Every year I teach my high school sophomores the inimical Holocaust memoir Night by the late Elie Wiesel. Included in the unit is the iconic Pastor Martin Niemoller poem “First They Came” in which Niemoller reflects on the consequences of apathy when social groups other than one’s own are targets of persecution. At the poem’s conclusion, Niemoller sadly affirms:
“Then they came for me—and there was no one left to speak for me.”
Niemoller, a minister, opposed Hitler–although not initially–was sent Sachsenhausen concentration camp, and then to Dachau. He survived.
I have yet to teach Niemoller’s poem since Donald Trump’s ascendency, but my students and I will have our work cut out for us in this era of persecution of LGBT, undocumented, and Muslim Americans.

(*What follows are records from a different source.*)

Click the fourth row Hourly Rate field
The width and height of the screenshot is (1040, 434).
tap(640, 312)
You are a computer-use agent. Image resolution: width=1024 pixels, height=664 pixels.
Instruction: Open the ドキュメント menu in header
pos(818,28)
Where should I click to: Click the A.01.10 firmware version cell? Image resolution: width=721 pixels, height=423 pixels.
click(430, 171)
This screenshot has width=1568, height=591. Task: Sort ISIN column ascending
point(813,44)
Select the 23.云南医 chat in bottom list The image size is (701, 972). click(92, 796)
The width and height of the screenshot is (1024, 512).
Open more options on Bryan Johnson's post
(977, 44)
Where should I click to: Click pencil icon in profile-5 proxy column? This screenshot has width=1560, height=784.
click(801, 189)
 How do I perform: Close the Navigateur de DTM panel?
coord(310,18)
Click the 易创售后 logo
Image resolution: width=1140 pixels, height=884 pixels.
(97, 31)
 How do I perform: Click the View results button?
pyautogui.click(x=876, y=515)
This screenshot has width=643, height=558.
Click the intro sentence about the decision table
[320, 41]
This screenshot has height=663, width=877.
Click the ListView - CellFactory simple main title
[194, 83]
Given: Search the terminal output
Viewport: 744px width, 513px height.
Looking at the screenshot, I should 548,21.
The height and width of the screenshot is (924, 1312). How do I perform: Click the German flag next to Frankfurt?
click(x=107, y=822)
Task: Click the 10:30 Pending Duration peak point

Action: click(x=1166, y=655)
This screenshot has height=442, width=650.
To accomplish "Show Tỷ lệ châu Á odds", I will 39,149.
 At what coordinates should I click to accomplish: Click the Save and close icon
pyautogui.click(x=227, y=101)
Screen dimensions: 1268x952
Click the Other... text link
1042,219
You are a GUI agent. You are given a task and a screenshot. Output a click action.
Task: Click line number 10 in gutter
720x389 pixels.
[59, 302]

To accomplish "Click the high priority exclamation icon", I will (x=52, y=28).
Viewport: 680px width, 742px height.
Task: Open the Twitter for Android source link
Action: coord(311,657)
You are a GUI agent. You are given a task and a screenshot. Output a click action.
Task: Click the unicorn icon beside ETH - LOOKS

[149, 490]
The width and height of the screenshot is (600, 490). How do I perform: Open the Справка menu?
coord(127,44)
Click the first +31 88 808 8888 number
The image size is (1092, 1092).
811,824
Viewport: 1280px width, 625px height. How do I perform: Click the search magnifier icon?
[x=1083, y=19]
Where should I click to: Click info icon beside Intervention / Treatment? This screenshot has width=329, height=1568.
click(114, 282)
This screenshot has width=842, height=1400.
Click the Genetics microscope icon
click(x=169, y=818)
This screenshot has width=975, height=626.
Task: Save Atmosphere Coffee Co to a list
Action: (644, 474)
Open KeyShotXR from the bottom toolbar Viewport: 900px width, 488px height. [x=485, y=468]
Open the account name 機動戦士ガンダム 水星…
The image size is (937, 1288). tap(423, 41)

According to a piece in Reuters, a survey of 2,389 people conducted Jan. 4 through Jan. 23. found more than 38 percent–one in three–U.S. Muslims fear white supremacist groups targeting them since Trump’s election. Almost one in five had made plans to leave the United States “if it becomes necessary.” Forty-two percent report their children have been bullied in school, more than four times the rate of the general population. One in four cases involved a teacher. By comparison, 27 percent of Jewish Americans, 11 percent of Protestant Americans, eight percent of Roman Catholics, and 16 percent of those not claiming any religious affiliation, expressed concerns.
The Institute for Social Policy and Understanding reports Muslims’ fear of ostracism contributes to low voter turnout. This was evident in November as only 61 percent of Muslims reported voting in the 2016 presidential election.
Interestingly, the survey period concluded three days after Trump’s inauguration, before presidential executive orders restricting travel from certain majority-Muslim countries.
So far this year at least four U.S. mosques in Texas, Florida and Washington have been arson targets. Jewish Community Centers across the nation have reported more than 100 bomb threats, all hoaxes.
Likely because their appearance more easily identifies them as Muslim, Muslim women and Muslims of Arab descent reported discrimination at higher rates than Muslim men and Muslims of other ethnicities.
Half of Muslims polled said their faith leaders and organizations need to condemn terrorism more than the 44 percent of the general public who held the same view.
In a mere couple of weeks, I will introduce my students to Pastor Niemoller’s poem, and ask them, as I have in the past, to contemporize the lines to reflect current conditions. I’m a little nervous about what they will have to say, but I can guarantee it has never been a more poignant time.